** BEGIN **
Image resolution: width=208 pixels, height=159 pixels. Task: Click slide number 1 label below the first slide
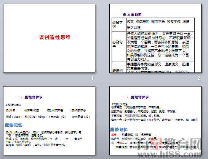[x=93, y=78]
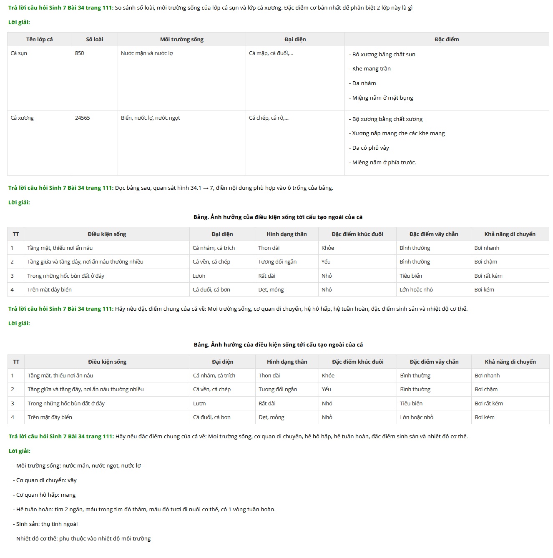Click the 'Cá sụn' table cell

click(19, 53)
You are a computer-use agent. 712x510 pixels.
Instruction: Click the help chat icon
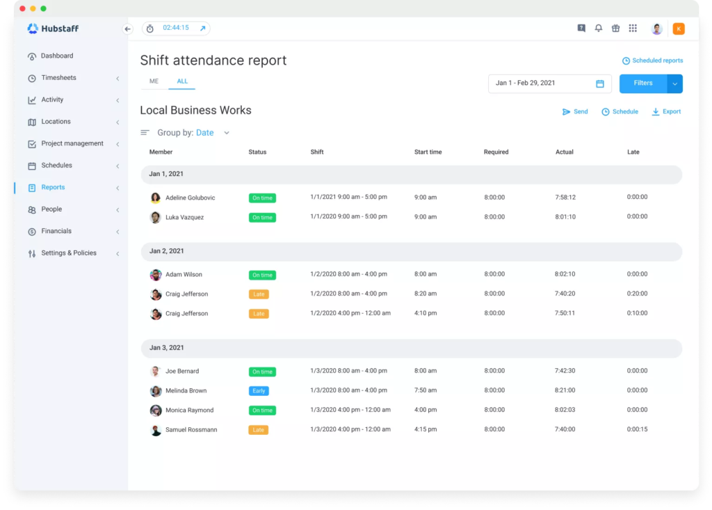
** END **
Aim of the exercise:
Convert the lines above into a numbered list. Omit blank lines and leave the pictures out.

Output below:
1. Image resolution: width=208 pixels, height=159 pixels. Task: Click slide number 1 label below the first slide
2. [x=93, y=78]
3. Click the 'Cá sụn' table cell
4. click(19, 53)
5. You are a computer-use agent. 712x510 pixels.
6. Instruction: Click the help chat icon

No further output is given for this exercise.